Kadin Jawa Timur (Jatim) melalui Kadin Institute, mendorong penyelarasan pendidikan vokasi dengan kebutuhan dunia usaha melalui kegiatan Sharing Session Industry-Based Curriculum (IBC) di Graha Kadin Jatim.
Kegiatan ini digelar bekerja sama dengan Pemerintah Provinsi (Pemprov) Jatim serta Swisscontact.
Sebanyak 30 peserta dari berbagai instansi, seperti Dinas Pendidikan, Dinas Tenaga Kerja, Disperindag, Bappeda, dunia industri, SMK, politeknik, dan lembaga pelatihan, mengikuti pelatihan lima hari yang bertujuan menyusun draf kurikulum berbasis industri. Mereka dipersiapkan sebagai fasilitator vokasi untuk menjembatani dunia pendidikan dan dunia kerja.
Benaya Victorius Senior Program Officer Swisscontact menyatakan bahwa peran fasilitator vokasi sangat strategis.
Menurutnya, mereka menjadi penghubung utama antara institusi pendidikan dengan industri agar kurikulum yang disusun benar-benar mencerminkan kebutuhan lapangan kerja.

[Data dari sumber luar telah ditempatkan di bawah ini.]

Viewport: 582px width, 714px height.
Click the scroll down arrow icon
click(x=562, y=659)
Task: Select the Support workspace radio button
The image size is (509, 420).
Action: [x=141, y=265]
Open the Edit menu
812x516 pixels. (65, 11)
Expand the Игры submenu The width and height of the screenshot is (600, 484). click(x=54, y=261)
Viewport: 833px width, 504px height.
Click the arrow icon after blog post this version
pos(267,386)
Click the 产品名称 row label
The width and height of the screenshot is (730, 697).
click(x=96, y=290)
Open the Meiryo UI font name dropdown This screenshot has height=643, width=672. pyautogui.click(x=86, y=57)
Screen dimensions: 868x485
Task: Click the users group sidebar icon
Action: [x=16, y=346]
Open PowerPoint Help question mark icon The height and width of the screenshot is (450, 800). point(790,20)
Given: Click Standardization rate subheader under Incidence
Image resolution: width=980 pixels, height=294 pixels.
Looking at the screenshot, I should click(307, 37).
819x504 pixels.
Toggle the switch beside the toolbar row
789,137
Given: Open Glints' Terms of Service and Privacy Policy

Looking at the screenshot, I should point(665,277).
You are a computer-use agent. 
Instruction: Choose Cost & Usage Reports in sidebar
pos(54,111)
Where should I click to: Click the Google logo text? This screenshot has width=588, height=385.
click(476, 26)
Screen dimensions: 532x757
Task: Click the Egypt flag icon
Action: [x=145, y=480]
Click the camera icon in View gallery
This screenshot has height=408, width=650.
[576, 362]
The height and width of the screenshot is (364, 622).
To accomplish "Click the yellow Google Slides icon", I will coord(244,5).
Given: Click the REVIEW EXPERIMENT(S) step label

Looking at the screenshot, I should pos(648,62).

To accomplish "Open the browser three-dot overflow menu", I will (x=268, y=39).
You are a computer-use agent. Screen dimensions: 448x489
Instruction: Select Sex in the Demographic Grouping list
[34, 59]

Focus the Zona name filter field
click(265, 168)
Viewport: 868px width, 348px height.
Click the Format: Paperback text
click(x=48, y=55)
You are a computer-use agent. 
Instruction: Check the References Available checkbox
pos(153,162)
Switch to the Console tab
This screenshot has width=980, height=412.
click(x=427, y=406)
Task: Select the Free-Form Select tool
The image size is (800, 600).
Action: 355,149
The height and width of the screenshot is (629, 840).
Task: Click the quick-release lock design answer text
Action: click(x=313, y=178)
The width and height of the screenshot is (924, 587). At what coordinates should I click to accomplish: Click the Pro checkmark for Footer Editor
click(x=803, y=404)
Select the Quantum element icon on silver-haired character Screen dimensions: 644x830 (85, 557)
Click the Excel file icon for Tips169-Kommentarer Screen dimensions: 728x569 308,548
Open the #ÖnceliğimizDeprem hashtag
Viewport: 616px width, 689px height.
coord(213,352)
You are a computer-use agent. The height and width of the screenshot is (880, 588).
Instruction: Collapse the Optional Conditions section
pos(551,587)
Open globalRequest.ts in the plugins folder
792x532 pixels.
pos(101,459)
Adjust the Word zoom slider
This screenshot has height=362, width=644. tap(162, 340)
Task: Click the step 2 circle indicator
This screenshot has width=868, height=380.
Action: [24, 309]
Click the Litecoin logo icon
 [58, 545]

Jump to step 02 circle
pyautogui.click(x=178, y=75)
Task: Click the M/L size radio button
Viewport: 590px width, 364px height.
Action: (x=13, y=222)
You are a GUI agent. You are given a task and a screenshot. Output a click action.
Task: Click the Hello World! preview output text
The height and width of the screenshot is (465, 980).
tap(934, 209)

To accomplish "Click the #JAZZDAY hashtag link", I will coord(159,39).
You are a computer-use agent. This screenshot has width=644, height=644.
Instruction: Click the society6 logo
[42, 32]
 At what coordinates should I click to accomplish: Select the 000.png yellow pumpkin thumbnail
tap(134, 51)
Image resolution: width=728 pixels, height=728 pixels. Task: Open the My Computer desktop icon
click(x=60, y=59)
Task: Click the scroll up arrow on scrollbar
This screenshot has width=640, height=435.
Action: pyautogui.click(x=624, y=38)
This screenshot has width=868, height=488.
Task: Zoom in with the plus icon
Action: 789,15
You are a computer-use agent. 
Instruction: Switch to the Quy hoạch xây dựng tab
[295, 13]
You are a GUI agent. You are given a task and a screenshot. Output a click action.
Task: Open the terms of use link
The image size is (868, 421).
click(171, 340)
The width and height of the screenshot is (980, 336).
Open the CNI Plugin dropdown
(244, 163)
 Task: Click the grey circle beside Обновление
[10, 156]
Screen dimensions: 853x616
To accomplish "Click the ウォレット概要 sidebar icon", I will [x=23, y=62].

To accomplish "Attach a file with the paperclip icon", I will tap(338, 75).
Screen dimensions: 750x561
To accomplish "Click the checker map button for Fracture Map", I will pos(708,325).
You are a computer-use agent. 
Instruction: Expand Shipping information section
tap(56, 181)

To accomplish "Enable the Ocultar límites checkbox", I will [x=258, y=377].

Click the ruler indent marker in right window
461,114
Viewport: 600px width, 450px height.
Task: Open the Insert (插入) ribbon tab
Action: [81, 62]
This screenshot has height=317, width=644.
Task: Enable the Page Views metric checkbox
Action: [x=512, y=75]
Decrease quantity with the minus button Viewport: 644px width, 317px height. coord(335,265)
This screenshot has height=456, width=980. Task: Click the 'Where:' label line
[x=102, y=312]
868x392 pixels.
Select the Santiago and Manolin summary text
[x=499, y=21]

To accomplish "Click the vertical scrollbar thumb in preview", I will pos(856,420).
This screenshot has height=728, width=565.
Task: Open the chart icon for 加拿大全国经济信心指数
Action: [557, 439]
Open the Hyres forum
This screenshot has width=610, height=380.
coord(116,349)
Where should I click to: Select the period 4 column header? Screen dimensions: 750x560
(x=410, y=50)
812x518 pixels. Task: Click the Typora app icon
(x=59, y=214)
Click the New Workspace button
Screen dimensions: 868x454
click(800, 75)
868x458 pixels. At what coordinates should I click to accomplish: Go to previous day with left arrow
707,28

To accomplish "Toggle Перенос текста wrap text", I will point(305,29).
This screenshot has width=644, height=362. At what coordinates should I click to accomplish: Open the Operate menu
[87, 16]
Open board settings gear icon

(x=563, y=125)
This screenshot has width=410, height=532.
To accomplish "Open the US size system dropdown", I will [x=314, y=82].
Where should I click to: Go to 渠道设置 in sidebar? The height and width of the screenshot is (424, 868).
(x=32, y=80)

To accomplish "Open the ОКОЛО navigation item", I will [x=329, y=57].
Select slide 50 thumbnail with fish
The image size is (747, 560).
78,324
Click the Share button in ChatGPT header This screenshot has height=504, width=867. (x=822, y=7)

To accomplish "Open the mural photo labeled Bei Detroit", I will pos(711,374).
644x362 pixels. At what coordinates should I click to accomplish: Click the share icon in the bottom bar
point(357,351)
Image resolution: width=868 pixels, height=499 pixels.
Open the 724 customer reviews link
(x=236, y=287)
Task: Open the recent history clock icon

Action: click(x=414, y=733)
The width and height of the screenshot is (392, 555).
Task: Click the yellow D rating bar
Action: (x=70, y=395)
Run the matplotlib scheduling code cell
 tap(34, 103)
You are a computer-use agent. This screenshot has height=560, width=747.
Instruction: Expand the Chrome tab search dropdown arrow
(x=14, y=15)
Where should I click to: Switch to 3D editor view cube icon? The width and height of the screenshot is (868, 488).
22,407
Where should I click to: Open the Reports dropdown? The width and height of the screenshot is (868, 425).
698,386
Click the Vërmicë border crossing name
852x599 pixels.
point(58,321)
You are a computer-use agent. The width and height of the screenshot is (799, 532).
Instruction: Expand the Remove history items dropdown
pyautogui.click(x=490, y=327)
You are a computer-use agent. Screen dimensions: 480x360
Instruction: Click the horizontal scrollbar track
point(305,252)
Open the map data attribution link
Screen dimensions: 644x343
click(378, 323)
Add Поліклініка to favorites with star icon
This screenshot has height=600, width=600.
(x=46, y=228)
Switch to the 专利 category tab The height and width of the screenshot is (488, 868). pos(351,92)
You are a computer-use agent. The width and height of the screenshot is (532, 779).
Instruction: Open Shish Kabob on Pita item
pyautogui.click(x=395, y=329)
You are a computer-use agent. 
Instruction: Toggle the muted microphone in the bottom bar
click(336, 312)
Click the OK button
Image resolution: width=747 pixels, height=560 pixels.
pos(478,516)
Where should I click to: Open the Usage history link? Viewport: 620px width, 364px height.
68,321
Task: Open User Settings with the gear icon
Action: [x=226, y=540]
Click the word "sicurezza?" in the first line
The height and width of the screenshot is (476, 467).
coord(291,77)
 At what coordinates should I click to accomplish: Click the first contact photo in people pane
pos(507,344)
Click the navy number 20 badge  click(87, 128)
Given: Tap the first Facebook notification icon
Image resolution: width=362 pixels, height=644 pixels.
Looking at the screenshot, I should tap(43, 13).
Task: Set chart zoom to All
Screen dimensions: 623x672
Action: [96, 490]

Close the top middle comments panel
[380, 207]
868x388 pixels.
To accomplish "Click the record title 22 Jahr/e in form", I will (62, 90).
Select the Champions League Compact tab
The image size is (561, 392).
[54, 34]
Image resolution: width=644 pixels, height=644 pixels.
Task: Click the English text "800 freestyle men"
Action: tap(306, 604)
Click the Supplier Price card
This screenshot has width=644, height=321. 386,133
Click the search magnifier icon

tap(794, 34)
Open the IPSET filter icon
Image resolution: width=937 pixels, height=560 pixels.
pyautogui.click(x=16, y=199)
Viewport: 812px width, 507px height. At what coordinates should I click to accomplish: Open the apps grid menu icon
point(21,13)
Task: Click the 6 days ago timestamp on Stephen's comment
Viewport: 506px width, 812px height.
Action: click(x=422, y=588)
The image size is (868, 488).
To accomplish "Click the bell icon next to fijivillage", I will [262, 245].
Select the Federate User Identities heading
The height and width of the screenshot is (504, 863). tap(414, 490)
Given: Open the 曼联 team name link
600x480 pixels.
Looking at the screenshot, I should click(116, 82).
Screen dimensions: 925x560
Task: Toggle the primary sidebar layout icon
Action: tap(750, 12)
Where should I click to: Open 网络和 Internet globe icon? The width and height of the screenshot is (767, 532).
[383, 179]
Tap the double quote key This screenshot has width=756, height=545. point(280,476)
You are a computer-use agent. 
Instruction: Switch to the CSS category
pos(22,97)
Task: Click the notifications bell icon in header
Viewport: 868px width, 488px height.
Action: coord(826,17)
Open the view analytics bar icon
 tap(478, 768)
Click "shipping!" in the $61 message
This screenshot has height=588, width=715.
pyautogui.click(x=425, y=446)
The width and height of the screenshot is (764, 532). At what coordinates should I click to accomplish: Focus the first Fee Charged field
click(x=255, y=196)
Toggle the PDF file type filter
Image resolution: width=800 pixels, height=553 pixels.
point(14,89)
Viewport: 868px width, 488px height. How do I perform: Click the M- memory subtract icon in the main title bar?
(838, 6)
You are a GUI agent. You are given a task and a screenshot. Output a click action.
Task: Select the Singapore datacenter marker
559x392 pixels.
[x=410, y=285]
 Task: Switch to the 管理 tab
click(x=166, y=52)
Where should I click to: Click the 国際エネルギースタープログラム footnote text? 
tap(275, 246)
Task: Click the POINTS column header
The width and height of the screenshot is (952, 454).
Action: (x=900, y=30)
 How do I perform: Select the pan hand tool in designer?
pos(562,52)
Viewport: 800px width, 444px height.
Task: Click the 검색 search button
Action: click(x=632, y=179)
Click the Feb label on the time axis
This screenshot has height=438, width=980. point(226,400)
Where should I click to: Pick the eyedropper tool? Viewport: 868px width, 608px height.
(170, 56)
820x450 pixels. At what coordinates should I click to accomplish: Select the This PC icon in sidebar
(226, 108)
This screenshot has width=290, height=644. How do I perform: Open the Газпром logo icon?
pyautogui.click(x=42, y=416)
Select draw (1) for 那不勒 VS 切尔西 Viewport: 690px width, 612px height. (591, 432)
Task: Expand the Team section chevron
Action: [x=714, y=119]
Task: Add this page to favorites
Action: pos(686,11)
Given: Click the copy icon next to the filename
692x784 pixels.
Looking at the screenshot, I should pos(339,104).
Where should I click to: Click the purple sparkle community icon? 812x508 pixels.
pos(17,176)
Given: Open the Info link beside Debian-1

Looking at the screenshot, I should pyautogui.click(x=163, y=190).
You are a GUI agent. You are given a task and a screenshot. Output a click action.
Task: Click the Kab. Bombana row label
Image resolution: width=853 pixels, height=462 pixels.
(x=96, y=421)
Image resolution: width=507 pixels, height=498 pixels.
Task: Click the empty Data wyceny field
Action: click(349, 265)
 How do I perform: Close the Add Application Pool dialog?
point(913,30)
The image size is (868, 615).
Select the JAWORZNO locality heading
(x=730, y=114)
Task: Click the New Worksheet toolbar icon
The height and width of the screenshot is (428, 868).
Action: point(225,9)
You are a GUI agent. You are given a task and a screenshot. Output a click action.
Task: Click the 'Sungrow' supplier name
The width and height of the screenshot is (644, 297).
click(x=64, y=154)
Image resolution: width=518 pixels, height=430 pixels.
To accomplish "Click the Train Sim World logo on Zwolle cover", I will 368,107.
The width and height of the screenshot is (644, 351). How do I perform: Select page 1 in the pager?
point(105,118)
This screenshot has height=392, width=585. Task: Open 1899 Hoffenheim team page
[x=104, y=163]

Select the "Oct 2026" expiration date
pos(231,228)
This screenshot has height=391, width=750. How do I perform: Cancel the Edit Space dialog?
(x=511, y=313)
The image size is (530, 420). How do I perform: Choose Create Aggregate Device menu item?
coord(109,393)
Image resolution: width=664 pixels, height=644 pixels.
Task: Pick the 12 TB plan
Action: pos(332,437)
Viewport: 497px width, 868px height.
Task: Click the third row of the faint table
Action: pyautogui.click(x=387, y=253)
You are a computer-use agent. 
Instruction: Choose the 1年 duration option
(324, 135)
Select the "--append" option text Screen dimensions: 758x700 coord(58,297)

“Kami sedang menyusun peta jalan fasilitator vokasi di Jawa Timur. Diharapkan, peran ini mampu membangun ekosistem pendidikan vokasi yang kuat dan berkelanjutan,” ujarnya.
Nurul Indah Susanti Direktur Kadin Institute menyebut kegiatan ini sejalan dengan kebijakan nasional, khususnya Peraturan Presiden Nomor 68 Tahun 2022 tentang Revitalisasi Pendidikan dan Pelatihan Vokasi.
“Langkah ini bukan sesuatu yang baru, tapi harus terus dikuatkan. Harapannya, model kurikulum hasil sharing season kali ini bisa segera diterapkan di seluruh TKDV di Jawa Timur,” jelas Nurul.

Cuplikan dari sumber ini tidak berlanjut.